-------- Record set --------
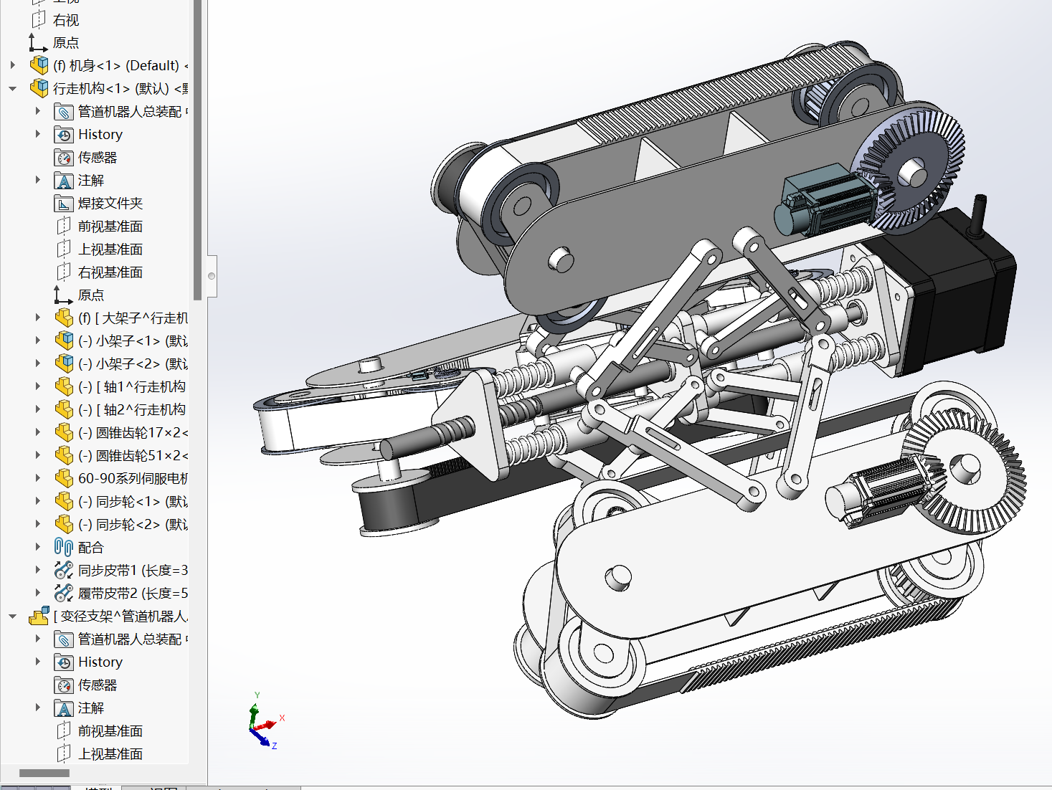Click the 同步皮带1 belt feature icon
Screen dimensions: 1052x790
pyautogui.click(x=64, y=571)
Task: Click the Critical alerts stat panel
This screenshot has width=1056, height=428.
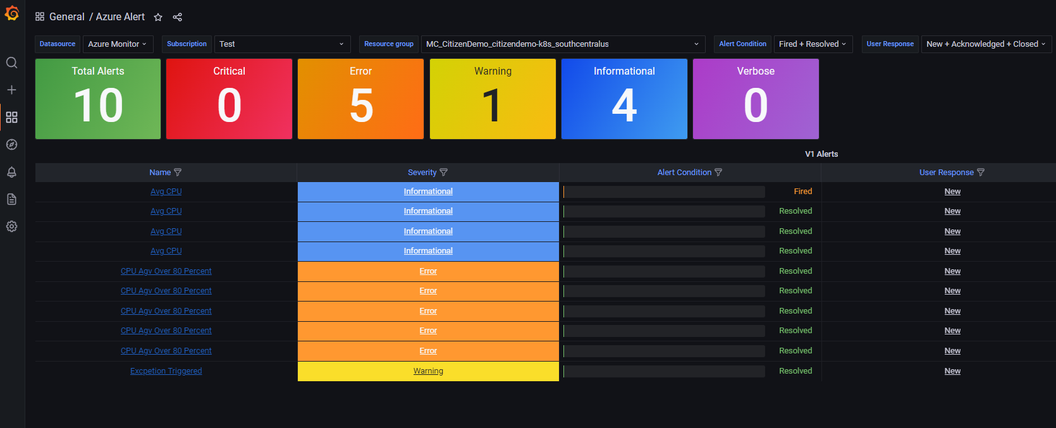Action: point(229,99)
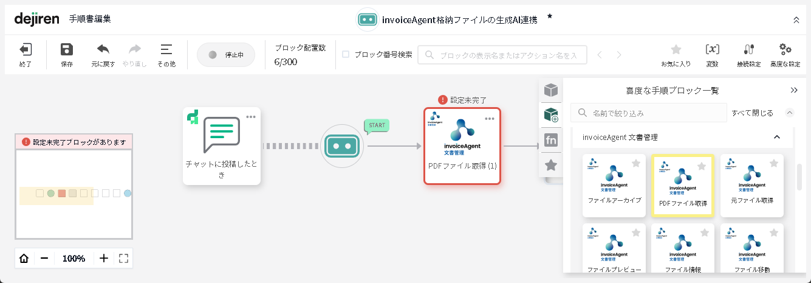
Task: Favorite the ファイルアーカイブ block star
Action: 636,163
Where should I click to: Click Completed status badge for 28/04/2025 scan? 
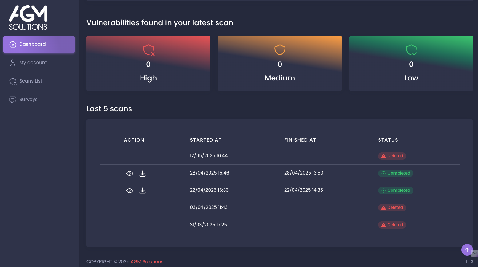pyautogui.click(x=395, y=173)
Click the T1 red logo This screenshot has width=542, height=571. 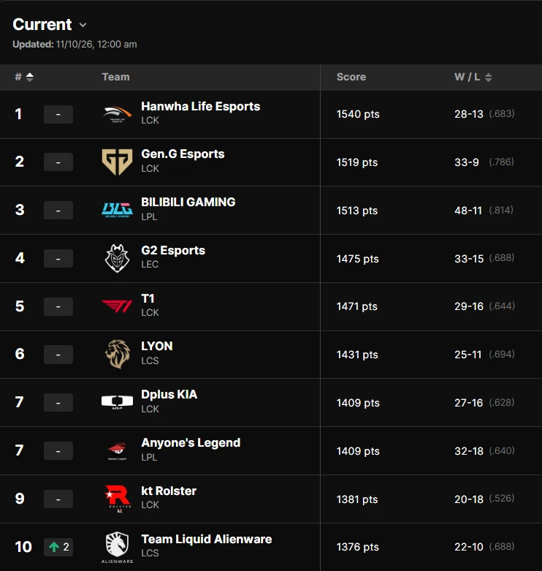(x=117, y=306)
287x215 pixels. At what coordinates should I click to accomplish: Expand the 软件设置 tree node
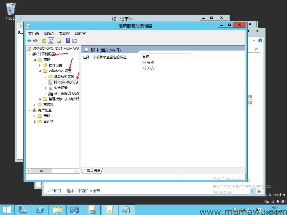(x=40, y=65)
--------
_Task statement_: No pictures belong in the copy. Retype exactly, and only, the lines from the line containing "287x215 pixels. At" through the last line of the data, both included.

_Result of the task_:
287x215 pixels. At what coordinates should I click to accomplish: Expand the 软件设置 tree node
(x=40, y=65)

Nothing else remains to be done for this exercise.